Brion Gysin, cut-ups, and contemporary painting: Narrating experience

TitleBrion Gysin, cut-ups, and contemporary painting: Narrating experience
Publication TypeJournal Article
Year of Publication2018
AuthorsBaryshnikova, D
JournalFrontiers of Narrative Studies
Paginations126 - s145
Date Published2018///
ISBN Number2509-4882
KeywordsCognitive Narratology, Cut-ups, Enactivism, Experimental prose, Representation of mind

In the early 1960 s Brion Gysin, while experimenting in various genres and media, “re-invented” the cut-up technique that first had appeared in the 1910-1920s in Dadaists art practices. The accidental selection of texts’ or visuals’ fragments and the randomness in their combination in cut-ups were aimed to represent multiple experiences occupying the human mind. Methodologically I draw upon “natural” narratology developed by Monika Fludernik, who redefines narrativity in terms of experientiality.
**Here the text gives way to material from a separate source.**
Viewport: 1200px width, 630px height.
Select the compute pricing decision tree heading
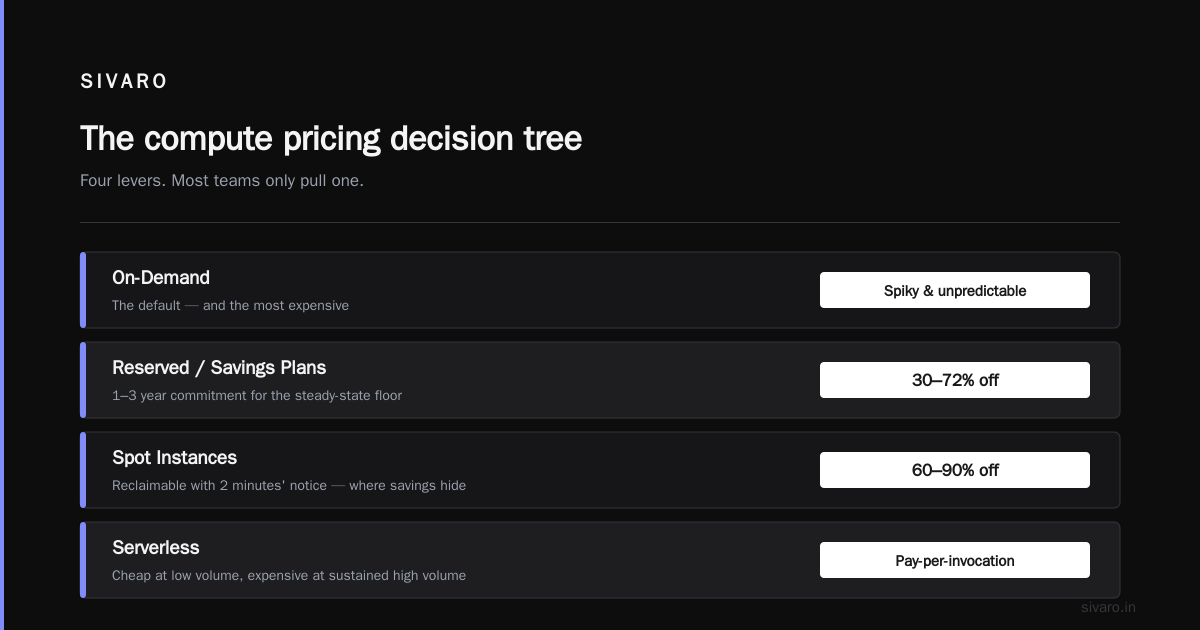point(331,138)

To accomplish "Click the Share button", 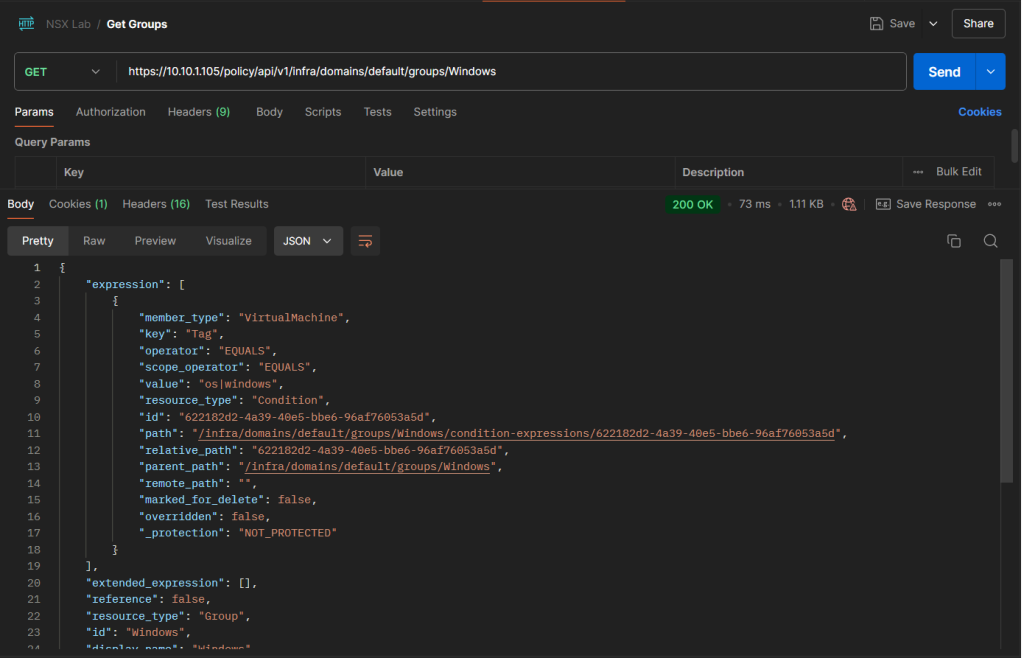I will pos(978,23).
Correspondingly, cut-up technique can be regarded as a means of representing human perception and other mental processes (unobservable directly), especially by mapping the simultaneity of external observations and internal reflections that exist in constant relationships between minds and their environments. The paper brings into correlation the enactivist idea of cognition without content, elaborated by Daniel D. Hutto and Eric Myin, with the idea that cut-up narratives in a sense also have no content. As there are no consistent and coherent story in cut-ups, there could be difficult for the reader to produce a clear mental representation of what is happening in the text. My paper proposes a new reading of texts that initially seem to be uncommunicative.